Othoniel Menezes - Obra reunida


Laélio Ferreira de Melo (1939) é graduado em Administração, foi Chefe dos serviços administrativos do Posto Florestal de Assu, do Ministério da Agricultura, hoje IBAMA (1957) e Secretário dos Acordos Florestais no RN (1959). Auditor Federal concursado do Tribunal de Contas da União.

Delegado do TCU nos estados de Santa Catarina, Alagoas, Paraíba e Rio Grande do Norte. Aposentou-se na Corte de Contas como Secretário de Controle Externo. Jornalista (repórter e correspondente) na Tribuna da Imprensa,Associated Press e Última Hora, no Rio de Janeiro e em Brasília. Colaborador da imprensa potiguar e de muitos blogues, poeta, cronista e pesquisador de História, com matérias publicadas na revista Ciência Sempre e nos livros Bom Dia Café e Bom Dia Sertões. Participou, como poeta fescenino, da primeira edição (1979) do Glosa Glosarum, antologia recolhida por Celso da Silveira. Organizador dos livros 1935,Setenta anos depois e desta Obra Reunida do seu pai, Othoniel Menezes. No prelo, coletânea de glosas fesceninas autoral (Glosando o Mundo). Várias participações em seminários, mesasredondas, fóruns de debates sobre literatura potiguar, e sobre a poesia de Othoniel Menezes.

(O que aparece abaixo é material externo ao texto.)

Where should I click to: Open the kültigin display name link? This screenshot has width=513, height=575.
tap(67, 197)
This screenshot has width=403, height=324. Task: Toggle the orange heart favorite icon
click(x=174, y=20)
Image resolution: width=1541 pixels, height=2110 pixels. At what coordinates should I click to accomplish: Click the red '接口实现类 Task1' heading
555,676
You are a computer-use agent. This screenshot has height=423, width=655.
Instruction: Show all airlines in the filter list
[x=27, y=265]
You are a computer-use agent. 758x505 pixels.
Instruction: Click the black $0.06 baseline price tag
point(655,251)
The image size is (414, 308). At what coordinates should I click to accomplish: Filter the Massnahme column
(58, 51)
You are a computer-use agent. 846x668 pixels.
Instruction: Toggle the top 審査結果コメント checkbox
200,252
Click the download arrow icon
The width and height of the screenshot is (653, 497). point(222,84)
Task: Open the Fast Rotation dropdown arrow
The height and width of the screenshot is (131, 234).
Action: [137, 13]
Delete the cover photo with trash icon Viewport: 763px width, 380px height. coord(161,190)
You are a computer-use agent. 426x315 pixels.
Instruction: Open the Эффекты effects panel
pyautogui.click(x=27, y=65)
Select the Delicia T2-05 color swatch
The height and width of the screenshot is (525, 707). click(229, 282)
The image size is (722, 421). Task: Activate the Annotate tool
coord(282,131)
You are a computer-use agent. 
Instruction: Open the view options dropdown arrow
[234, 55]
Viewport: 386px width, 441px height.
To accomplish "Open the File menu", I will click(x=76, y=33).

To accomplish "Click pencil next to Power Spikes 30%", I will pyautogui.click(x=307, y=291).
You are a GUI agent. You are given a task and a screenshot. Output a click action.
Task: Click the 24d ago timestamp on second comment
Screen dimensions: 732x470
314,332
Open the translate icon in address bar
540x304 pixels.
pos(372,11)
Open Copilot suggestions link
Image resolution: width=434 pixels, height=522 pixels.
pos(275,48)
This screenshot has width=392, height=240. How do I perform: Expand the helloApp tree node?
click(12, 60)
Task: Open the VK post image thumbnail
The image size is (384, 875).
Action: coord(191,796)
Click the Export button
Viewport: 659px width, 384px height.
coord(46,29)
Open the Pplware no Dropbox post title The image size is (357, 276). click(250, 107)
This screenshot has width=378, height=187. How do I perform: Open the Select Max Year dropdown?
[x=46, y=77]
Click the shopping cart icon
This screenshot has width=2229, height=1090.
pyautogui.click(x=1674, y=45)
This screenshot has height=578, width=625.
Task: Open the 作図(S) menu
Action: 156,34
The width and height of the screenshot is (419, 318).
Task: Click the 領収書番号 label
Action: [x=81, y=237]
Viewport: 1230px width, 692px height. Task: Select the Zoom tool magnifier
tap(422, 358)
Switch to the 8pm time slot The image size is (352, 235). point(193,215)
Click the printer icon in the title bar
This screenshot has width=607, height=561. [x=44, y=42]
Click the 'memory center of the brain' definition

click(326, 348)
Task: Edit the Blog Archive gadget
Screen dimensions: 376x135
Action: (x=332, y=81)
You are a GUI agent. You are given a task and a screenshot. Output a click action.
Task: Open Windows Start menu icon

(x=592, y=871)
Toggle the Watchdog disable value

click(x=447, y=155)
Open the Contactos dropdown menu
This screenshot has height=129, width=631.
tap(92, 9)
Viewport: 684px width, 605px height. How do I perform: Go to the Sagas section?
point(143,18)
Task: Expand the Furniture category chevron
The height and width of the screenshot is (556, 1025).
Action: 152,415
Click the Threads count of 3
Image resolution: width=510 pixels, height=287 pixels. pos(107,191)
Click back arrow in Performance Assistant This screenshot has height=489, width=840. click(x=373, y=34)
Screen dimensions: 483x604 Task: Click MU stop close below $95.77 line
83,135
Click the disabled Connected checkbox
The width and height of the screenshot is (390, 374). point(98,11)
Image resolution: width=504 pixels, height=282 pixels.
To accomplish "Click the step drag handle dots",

A reunião de toda a obra publicada e dispersa de Othoniel Menezes, “príncipe dos poetas potiguares”, além de ser, desde já, um marco para a literatura do Rio Grande do Norte, é também um reencontro de um pai com seu filho: sem o esforço incondicional de Laélio Ferreira de Melo este livro não seria editado e as novas e futuras gerações seguiriam impossibilitadas de conhecer a indispensável produção poética e ensaística de Menezes, autor dos mais clássicos versos da nossa literatura, a Serenata do pescador, mais conhecido como “Praieira dos meus amores”. Estão aqui incluídos, ainda, o fascinante e único Sertão de espinho e flor e o lúcido ensaio sobre o poeta Ferreira Itajubá, que, por si sós, justificam o principado de Othoniel Menezes. A presente edição é enriquecida também pelos textos de Murilo Melo Filho, Tarcísio Gurgel e Cláudio Galvão e pelas notas de Laélio Ferreira de Melo, súditos de “um poeta dos maiores do Brasil”, na definição do amigo e admirador Câmara Cascudo.